CHAPTER XI.
MAGIC OF THE EGYPTIANS AND CHALDEANS.
All pagan antiquity speaks of magic and magicians, of magical operations, and of superstitious, curious, and diabolical books. Historians, poets, and orators are full of things which relate to this matter: some believe in it, others deny it; some laugh at it, others remain in uncertainty and doubt. Are they bad spirits, or deceitful men, impostors and charlatans, who, by the subtilties of their art, make the ignorant believe that certain natural effects are produced by supernatural causes? That is the point on which men differ. But in general the name of magic and magician is now taken in these days in an odious sense, for an art which produces marvelous effects, that appear above the common course of nature, and that by the operation of the bad spirit.
The author of the celebrated book of Enoch, which had so great a vogue, and has been cited by some ancient writers[[145]] as inspired Scripture, says that the eleventh of the watchers, or of those angels who were in love with women, was called Pharmacius, or Pharmachus; that he taught men, before the flood, enchantments, spells, magic arts, and remedies against enchantments. St. Clement, of Alexandria, in his recognitions, says that Ham, the son of Noah, received that art from heaven, and taught it to Misraim, his son, the father of the Egyptians.
In the Scripture, the name of Mage or Magus is never used in a good sense as signifying philosophers who studied astronomy, and were versed in divine and supernatural things, except in speaking of the Magi who came to adore Jesus Christ at Bethlehem.[[146]] Everywhere else the Scriptures condemn and abhor magic and magicians.[[147]] They severely forbid the Hebrews to consult such persons and things. They speak with abhorrence of Simon and of Elymas, well-known magicians, in the Acts of the Apostles;[[148]] and of the magicians of Pharaoh, who counterfeited by their illusions the true miracles of Moses. It seems likely that the Israelites had taken the habit in Egypt, where they then were, of consulting such persons, since Moses forbids them in so many different places, and so severely, either to listen to them or to place confidence in their predictions.
The Chevalier Marsham shows very clearly that the school for magic among the Egyptians is the most ancient ever known in the world; that from thence it spread amongst the Chaldeans, the Babylonians, the Greeks and Persians.
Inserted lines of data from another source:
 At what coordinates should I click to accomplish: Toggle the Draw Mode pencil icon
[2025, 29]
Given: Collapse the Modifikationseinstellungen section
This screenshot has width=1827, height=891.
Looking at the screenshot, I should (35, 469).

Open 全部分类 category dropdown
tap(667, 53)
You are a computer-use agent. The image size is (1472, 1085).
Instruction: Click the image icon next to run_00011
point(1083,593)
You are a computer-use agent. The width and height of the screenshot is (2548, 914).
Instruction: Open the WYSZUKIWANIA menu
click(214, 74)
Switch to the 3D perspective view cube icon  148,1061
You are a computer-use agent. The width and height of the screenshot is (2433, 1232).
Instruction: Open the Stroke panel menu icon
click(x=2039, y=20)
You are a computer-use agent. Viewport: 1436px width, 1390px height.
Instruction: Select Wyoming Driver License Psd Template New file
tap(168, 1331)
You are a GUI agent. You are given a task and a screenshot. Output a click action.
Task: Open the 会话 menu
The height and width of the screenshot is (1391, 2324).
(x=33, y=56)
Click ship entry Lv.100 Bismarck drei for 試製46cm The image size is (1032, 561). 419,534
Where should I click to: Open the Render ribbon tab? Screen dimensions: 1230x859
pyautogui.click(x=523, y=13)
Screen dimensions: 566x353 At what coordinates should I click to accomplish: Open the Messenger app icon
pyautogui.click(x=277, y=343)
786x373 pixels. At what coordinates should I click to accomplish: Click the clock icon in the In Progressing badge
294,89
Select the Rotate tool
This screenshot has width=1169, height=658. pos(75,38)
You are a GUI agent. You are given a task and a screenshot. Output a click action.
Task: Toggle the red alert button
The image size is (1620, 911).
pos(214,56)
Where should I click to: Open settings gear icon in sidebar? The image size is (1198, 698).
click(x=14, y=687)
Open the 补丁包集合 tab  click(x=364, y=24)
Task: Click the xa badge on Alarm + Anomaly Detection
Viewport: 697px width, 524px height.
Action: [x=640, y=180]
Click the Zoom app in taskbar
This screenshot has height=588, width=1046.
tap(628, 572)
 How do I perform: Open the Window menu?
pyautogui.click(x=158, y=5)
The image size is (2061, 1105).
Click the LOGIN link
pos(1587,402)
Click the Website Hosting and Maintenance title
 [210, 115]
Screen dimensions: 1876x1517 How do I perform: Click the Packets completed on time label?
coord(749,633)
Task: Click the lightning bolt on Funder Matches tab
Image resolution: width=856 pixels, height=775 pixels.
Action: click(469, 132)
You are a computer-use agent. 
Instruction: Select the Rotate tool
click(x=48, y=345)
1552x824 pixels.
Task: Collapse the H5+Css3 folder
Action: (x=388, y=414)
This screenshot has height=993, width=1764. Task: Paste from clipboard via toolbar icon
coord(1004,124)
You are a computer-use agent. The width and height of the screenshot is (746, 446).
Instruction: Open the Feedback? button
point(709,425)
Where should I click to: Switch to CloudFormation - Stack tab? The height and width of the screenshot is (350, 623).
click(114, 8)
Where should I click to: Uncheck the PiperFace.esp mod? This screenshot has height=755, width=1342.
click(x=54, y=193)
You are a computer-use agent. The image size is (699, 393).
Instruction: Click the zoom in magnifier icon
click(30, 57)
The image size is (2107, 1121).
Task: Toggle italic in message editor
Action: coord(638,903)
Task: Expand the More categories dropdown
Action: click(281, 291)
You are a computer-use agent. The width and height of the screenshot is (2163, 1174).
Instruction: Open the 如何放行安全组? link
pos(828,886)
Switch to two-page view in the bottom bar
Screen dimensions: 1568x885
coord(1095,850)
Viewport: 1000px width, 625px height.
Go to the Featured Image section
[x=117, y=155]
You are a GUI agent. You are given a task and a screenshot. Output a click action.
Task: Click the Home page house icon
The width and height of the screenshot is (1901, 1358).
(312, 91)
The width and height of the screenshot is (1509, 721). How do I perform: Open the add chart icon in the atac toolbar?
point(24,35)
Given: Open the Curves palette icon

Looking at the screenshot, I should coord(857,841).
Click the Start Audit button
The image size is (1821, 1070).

St. Paul informs us that Jannès and Jambrès, famous magicians of the time of Pharaoh, resisted Moses. Pliny remarks, that anciently, there was no science more renowned, or more in honor, than that of magic: Summam litterarum claritatem gloriamque ex ea scientia antiquitùs et penè semper petitam.
Porphyry[[149]] says that King Darius, son of Hystaspes, had so high an idea of the art of magic that he caused to be engraved on the mausoleum of his father Hystaspes, "That he had been the chief and the master of the Magi of Persia."
The embassy that Balak, King of the Moabites, sent to Balaam the son of Beor, who dwelt in the mountains of the East, towards Persia and Chaldea,[[150]] to entreat him to come and curse and devote to death the Israelites who threatened to invade his country, shows the antiquity of magic, and of the magical superstitions of that country. For will it be said that these maledictions and inflictions were the effect of the inspiration of the good Spirit, or the work of good angels? I acknowledge that Balaam was inspired by God in the blessings which he gave to the people of the Lord, and in the prediction which he made of the coming of the Messiah; but we must acknowledge, also, the extreme corruption of his heart, his avarice, and all that he would have been capable of doing, if God had permitted him to follow his bad inclination and the inspiration of the evil spirit.
Diodorus of Sicily,[[151]] on the tradition of the Egyptians, says that the Chaldeans who dwelt at Babylon and in Babylonia were a kind of colony of the Egyptians, and that it was from these last that the sages, or Magi of Babylon, learned the astronomy which gave such celebrity.